** READING PASSAGE **

--

She is a mother, when she herself is still a child

Day 6 of #16DaysofActivism

By Stephanie Mooney

Each year, 12 million girls are married before the age of 18 (Girls not Brides). Early marriage violates a girl’s rights to health, education and opportunities in the workplace. It can often expose girls to violence throughout their lives and trap them in poverty. This is an issue that cuts across countries, cultures and religions. 

Pakistan continues to rank near the bottom of the gender inequality index, with Pakistani women facing terrible inequality in access to health care, education and work. One of the solutions to assisting girls to escape discriminatory customary practices like early child marriage is providing education and skill building opportunities.

HCR faces these issues in some of the communities in which we work. Recently, in a village in Pakistan, an HCR associate was confronted with child marriage at a women’s empowerment session. A girl, aged 15, had an eighteen-month-old baby and was married to a 45-year-old man. She is a mother, when she herself is still a child. In a culture that tends to be patriarchal, the birth of a son is celebrated as boys are considered assets who will provide support for ageing parents, whereas a daughter is often considered a liability. This traditional culture, along with poverty, reinforces practices like early child marriages.

--

** DIRECTIVES **
**1.** Reproduce the article on child marriage between "Day 6 of #16DaysofActivism" and "skill building opportunities.", inclusive.
**2.** In the article on child marriage, how old was the man to whom the 15-year-old girl was married?
The listing after the article on child marriage has no connection to it.

** GIVEN DATA **
--

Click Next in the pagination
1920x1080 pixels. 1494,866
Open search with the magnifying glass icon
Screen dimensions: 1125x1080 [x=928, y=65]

--

** SOLUTIONS **
**1.**
Day 6 of #16DaysofActivism

By Stephanie Mooney

Each year, 12 million girls are married before the age of 18 (Girls not Brides). Early marriage violates a girl’s rights to health, education and opportunities in the workplace. It can often expose girls to violence throughout their lives and trap them in poverty. This is an issue that cuts across countries, cultures and religions. 

Pakistan continues to rank near the bottom of the gender inequality index, with Pakistani women facing terrible inequality in access to health care, education and work. One of the solutions to assisting girls to escape discriminatory customary practices like early child marriage is providing education and skill building opportunities.

**2.** He was 45 years old.